Anwalt Stein fühlt sich in dem Theorieblock nun sichtlich wohler als in der Terrorübung. Stein stellt viele Fragen. Wie lange man in einer bedrohten Unternehmenszentrale auf Hilfe warten, wann man die Flucht ergreifen soll: „Ich berate unter anderem Mandanten mit Afrika-Aktivitäten. Wenn man über die Risiken in diesen Ländern Bescheid weiß, beginnt man, solche Geschäfte ganz anders zu planen.“

Seminarleiter Hartmann wuchtet nun eine Kalaschnikow auf den Tisch. „Es wurden sieben Millionen Sturmgewehre G3 verkauft, zehn Millionen Uzi-Maschinenpistolen, aber von diesem Ding hier“, Hartmann streichelt über den Lauf des russischen Sturmgewehrs, „sind 100 Millionen vom Stapel gelaufen.“ Wer in einen bewaffneten Konflikt komme, werde es „mit diesem Ding zu tun haben. Und deshalb bauen wir das jetzt auseinander.“

Hartmanns Autorität ist unbestritten. Er hat viele Jahre in der israelischen Armee gedient, arbeitete im Staatsdienst und in der Sicherheitsindustrie. Neben den Seminaren für Unternehmer ist er auch als Antiterror- und Sicherheitsberater in Afrika unterwegs. Sein Kompagnon Dreger arbeitete viele Jahre für IBM, wo er in den Neunzigerjahren den Geschäftsbereich Mittelstand in Russland verantwortete. Russland war unsicher damals, also spezialisierte er sich auf das Thema. In Kooperation mit der Unternehmensberatung KDM Sicherheitsconsulting in Frankfurt verfolgen Hartmann und Dreger ein umfassendes Sicherheitsangebot für Unternehmen.

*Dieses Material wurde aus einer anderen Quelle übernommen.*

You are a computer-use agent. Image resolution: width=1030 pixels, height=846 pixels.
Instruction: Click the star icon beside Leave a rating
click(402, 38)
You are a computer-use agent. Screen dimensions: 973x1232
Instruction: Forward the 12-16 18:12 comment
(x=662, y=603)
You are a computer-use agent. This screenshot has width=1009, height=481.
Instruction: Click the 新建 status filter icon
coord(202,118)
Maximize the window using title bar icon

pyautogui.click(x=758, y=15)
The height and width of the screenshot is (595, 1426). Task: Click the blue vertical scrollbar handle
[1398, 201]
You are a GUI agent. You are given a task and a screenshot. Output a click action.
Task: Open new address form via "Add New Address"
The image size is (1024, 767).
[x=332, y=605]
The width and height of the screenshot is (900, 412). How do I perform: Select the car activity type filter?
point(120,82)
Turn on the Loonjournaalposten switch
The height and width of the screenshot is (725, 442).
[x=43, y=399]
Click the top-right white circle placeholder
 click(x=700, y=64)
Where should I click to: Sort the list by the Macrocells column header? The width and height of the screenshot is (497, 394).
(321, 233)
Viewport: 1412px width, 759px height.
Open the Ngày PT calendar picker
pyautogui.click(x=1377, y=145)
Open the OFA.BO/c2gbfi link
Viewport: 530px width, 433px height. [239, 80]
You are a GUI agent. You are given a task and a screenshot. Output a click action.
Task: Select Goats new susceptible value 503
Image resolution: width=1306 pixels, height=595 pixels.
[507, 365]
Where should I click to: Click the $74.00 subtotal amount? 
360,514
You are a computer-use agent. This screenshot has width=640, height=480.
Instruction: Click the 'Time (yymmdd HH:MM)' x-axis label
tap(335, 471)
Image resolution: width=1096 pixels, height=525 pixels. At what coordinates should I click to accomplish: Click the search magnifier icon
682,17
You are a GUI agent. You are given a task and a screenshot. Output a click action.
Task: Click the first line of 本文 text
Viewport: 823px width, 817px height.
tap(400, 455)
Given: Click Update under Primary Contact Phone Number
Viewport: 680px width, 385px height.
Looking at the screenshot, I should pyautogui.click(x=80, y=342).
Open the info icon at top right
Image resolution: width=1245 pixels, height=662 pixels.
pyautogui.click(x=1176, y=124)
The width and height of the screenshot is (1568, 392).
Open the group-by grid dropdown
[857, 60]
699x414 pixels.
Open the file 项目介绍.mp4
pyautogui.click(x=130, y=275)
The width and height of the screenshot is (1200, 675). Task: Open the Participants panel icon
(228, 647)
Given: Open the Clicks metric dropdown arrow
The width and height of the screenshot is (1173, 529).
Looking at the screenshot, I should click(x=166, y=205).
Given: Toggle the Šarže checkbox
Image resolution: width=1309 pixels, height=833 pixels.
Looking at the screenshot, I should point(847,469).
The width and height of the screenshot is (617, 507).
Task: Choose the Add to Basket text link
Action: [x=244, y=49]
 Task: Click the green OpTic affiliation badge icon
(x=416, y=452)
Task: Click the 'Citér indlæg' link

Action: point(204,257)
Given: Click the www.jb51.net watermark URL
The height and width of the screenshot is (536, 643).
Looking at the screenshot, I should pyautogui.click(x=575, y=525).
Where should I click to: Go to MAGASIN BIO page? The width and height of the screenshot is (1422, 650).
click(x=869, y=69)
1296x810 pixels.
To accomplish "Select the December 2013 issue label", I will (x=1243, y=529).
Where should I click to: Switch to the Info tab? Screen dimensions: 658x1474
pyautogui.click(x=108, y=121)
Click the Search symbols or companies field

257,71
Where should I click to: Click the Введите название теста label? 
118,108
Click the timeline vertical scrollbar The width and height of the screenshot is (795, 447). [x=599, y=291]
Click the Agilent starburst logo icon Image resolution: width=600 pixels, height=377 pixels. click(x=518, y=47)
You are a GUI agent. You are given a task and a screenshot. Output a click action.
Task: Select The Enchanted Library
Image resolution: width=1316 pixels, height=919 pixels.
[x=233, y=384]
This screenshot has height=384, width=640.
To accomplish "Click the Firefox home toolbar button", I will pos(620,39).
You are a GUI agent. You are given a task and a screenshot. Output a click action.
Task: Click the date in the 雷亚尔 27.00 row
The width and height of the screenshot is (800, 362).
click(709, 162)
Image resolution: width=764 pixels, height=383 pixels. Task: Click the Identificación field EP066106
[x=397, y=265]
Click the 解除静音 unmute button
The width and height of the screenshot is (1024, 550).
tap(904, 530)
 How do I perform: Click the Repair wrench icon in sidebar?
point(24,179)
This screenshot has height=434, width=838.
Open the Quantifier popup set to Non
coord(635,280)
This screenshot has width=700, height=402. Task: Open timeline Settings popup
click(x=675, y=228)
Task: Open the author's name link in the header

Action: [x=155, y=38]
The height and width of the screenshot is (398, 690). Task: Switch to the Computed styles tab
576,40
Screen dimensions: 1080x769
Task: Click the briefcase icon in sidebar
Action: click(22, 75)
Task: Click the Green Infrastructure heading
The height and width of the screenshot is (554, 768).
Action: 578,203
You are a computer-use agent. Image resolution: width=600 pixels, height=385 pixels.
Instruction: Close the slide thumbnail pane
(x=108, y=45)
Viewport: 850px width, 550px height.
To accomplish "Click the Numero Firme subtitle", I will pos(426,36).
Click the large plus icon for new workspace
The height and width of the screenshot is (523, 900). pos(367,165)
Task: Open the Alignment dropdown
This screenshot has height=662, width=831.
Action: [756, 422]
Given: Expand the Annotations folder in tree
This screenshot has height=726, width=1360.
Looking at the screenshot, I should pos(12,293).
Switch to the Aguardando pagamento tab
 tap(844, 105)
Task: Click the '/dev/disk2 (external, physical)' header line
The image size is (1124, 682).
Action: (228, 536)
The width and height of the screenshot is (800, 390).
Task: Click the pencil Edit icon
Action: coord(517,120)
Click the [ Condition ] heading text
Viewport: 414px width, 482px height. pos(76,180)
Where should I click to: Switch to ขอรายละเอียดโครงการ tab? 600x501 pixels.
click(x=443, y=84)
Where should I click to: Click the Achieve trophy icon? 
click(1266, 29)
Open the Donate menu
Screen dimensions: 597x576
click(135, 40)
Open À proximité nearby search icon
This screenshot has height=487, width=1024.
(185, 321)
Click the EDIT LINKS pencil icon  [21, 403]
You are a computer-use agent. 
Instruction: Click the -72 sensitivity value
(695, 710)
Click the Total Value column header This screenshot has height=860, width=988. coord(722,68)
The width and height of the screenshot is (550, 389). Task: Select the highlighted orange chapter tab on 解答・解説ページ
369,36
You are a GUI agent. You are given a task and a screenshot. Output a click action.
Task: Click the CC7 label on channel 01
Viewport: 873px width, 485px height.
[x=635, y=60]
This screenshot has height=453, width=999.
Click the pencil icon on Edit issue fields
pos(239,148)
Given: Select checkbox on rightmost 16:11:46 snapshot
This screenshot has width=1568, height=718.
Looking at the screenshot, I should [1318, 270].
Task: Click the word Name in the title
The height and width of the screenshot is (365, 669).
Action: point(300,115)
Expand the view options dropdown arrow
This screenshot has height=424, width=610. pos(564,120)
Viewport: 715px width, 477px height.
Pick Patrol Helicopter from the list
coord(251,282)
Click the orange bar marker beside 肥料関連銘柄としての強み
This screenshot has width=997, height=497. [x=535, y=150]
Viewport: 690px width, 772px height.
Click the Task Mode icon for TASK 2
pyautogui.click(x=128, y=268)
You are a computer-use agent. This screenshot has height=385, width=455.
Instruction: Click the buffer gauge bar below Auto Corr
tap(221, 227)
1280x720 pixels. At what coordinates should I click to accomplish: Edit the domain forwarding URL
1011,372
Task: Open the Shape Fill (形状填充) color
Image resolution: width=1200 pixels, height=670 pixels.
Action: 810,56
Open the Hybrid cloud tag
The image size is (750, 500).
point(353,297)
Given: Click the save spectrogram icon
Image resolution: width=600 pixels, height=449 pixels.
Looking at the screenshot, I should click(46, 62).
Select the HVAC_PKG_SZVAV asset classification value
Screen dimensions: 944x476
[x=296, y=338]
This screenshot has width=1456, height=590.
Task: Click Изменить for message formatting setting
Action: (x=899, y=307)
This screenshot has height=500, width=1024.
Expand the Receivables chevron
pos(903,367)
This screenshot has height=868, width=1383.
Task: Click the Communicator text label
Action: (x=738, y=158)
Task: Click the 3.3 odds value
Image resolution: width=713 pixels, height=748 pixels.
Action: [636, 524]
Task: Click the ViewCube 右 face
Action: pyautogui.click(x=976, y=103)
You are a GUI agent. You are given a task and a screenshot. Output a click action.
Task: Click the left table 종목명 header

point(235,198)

Hartmann drückt einem der Teilnehmer nun die wuchtige Kalaschnikow in die Hand. Er zeigt ihm, wie man die Abdeckung von der zivilen, halbautomatischen Variante abmontiert, wie der Federzug herausgeht, wie man den Verschlusskopf entfernt. „Erst wenn der ausgebaut ist, ist die Kalaschnikow unschädlich gemacht“, sagt Hartmann. Dem Teilnehmer laufen Schweißperlen über die Stirn. Mit Waffen habe er eigentlich nichts zu tun. Er steuert für ein privates Unternehmen Drohnen. Die kontrollieren zum Beispiel Erdölpipelines in Libyen. Für den Fall, dass bewaffnete Truppen oder Banditen vor seinem Monitor auftauchen, möchte er vorbereitet sein und wissen, was er den Kollegen vor Ort raten soll. 

Den Feind lesen können

Im Bunker startet nun eine neue Unterrichtseinheit. Das Thema: taktische Feindanalyse. Ausbilder Hartmann fragt in die Runde: „Gibt es in einem Bürgerkriegsgebiet einen Staat, mit dem ihr Verträge machen könnt?“ Stein ist ganz in seinem Thema und antwortet: „Natürlich. Man bekommt für alles Verträge.“ Hartmann: „So ist es. In all diesen Ländern gibt es staatliche Einrichtungen. Aber es gibt sie nur virtuell. Vor Ort habt ihr es dann aber mit Warlords zu tun, bei denen diese Papiere nichts mehr gelten.“ Wer in einem Krisenstaat das Sagen hat, merkt man meist, wenn die Sonne untergeht, sagt Hartmann. Denn: „Wer die Nacht kontrolliert, der kontrolliert die Menschen.“ 

Es ist später Nachmittag, auf das Trainingscenter brennt erbarmungslos die Sonne. Die Teilnehmer stehen im Hof vor dem Bunker und schlagen sich gegenseitig Waffen aus der Hand. Hartmann zeigt ihnen, wie man Messerattacken abwehrt und was man tun muss, wenn der Gegner plötzlich eine Pistole zieht. Die Schweißflecken auf den Hemden und T-Shirts der Männer wachsen minütlich. Nach einer Stunde haben fast alle kleinere Schrammen und Blutergüsse an Armen und Händen. Nun sollen die Teilnehmer lernen, wie sich Krieg anhört. Hartmann nimmt die Kalaschnikow und leitet die Gruppe zum Schießstand.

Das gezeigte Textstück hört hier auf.